We are just as vulnerable, Danzig asserted during his lecture, to cyber attack, and although the whiff of those attacks is virtual, we must be just as prepared.

The communicative capabilities of our cyber systems enable collaboration and networking, Danig explained, but collaboration and networking open the doors to intruders. Additionally, our systems have enormous efficiency and scale of operations, but that exponentially increases the amount that can be stolen or subverted—think of Edward Snowden, who had access to 1.7 million documents, he said, illustrating his point. “Cyber systems nourish us, but at the same time they weaken and poison us,” he warned. “Risk is inherent in the benefits of technology.”

Danzig is no mere voice of doom, however. He outlined a series of practical recommendations for policy makers. Make a baseline presumption that our critical defense systems are vulnerable, Danzig advised, and sacrifice some cyber benefits in order to increase security. He believes we should be aiming for leaner, stripped-down systems. Why should printers have memory, he asked, non-rhetorically, when most personnel use them only to print.
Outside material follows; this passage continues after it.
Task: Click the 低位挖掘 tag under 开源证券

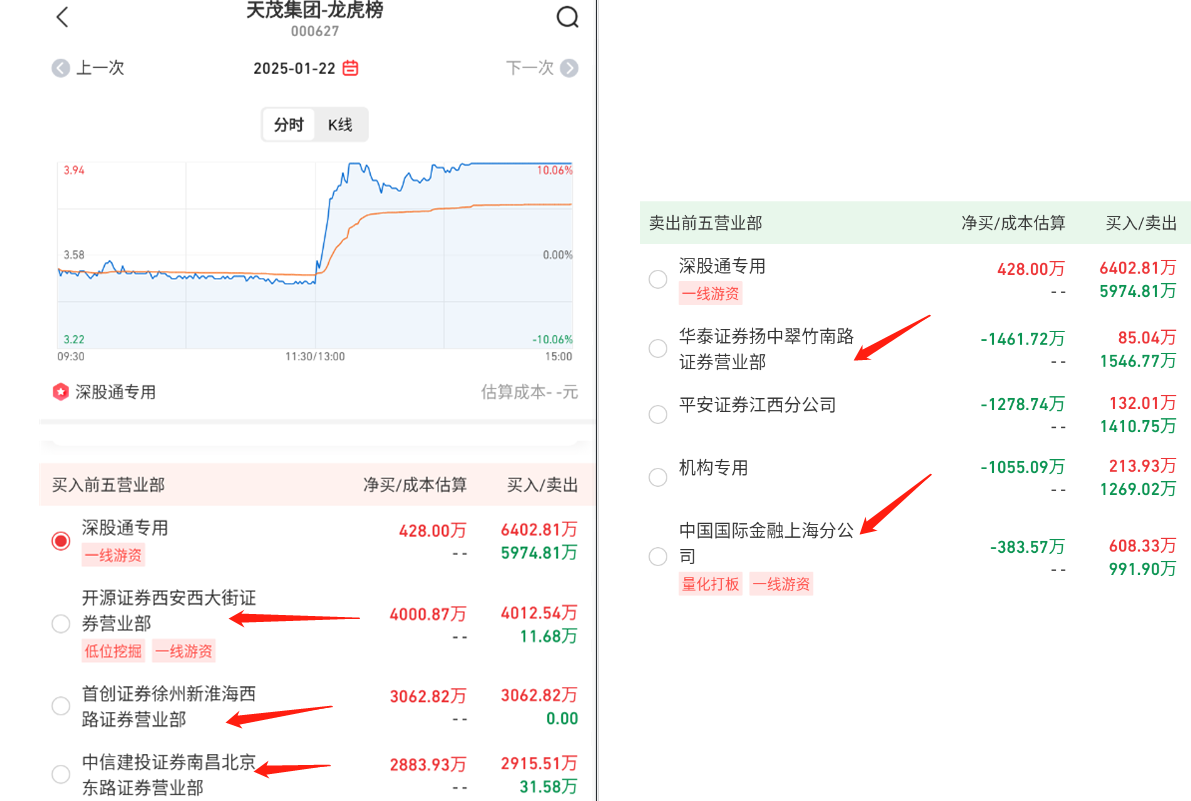Action: pyautogui.click(x=113, y=651)
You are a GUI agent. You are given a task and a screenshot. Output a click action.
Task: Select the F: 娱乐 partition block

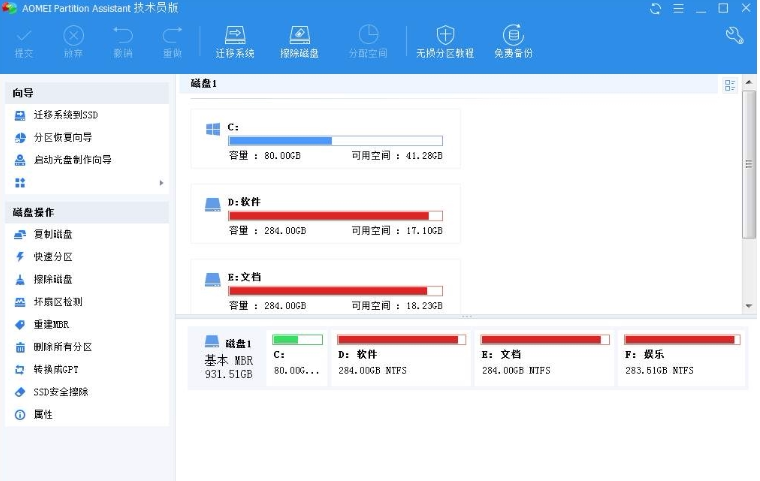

Touching on a much more frightening topic than office printers, Danzig asserted that we must convince China and Russia that we are all becoming less secure and pursue agreements that all parties refrain from cyber intrusions into nuclear command, control and warning systems.

Danzig’s edge-of-your-seat talk was followed by a lively panel discussion whose participants included Ralph Langner, the founder of an eponymous, independent German cyber defense consultancy; Andy Ozment, the Assistant Secretary of the Department of Homeland Security’s Office of Cybersecurity and Communications; and Stefan Savage, the director of the Center for Network Systems at the University of California, San Diego.

All agreed that the event had provided much food for thought. “The amount of information I got today was dizzying,” Peizen Chen, a student from China who is now earning a master’s degree in cybersecurity at the School of Engineering, said afterwards. “I feel even more confident now that I’m pursuing a vital field and that I can contribute to Dr. Danzig’s goal of a safer, more secure cyberspace.”